**PROBLEM DETAILS:** Arrange every line of the listing below as a numbered list, skipping blank lines. Leave the pictures out of your answer.
* begin DATA FOR PROCESSING *
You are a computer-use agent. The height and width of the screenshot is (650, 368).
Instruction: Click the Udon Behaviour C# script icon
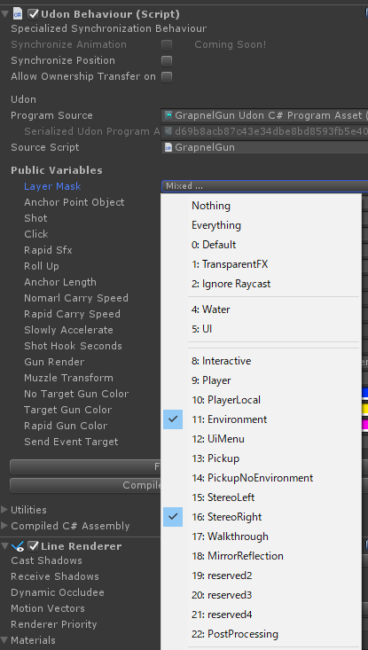18,14
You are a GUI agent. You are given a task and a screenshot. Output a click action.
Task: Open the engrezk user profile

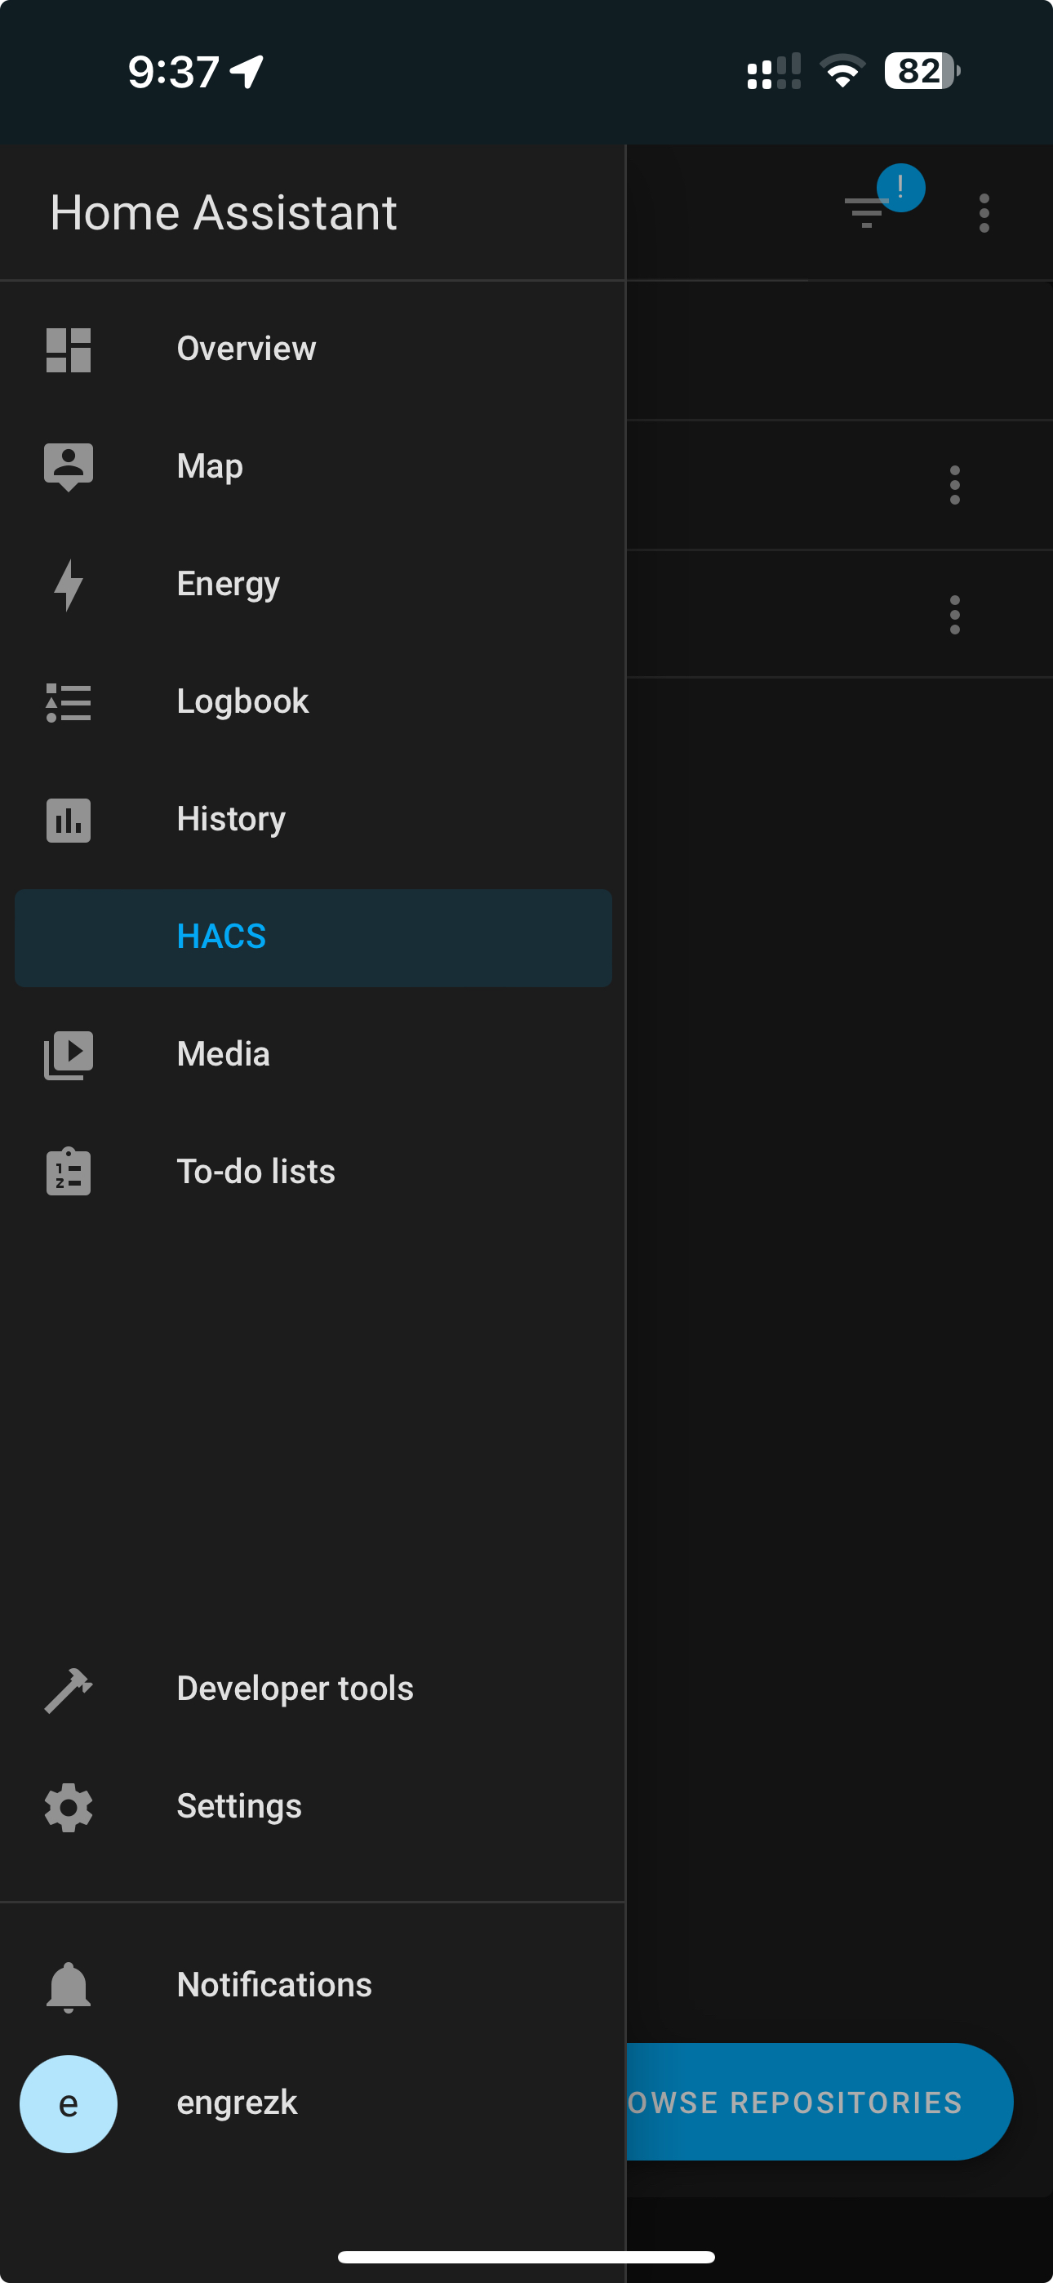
* end DATA FOR PROCESSING *
**COMPLETE OUTPUT:**
1. You are a computer-use agent. The height and width of the screenshot is (650, 368).
2. Instruction: Click the Udon Behaviour C# script icon
3. 18,14
4. You are a GUI agent. You are given a task and a screenshot. Output a click action.
5. Task: Open the engrezk user profile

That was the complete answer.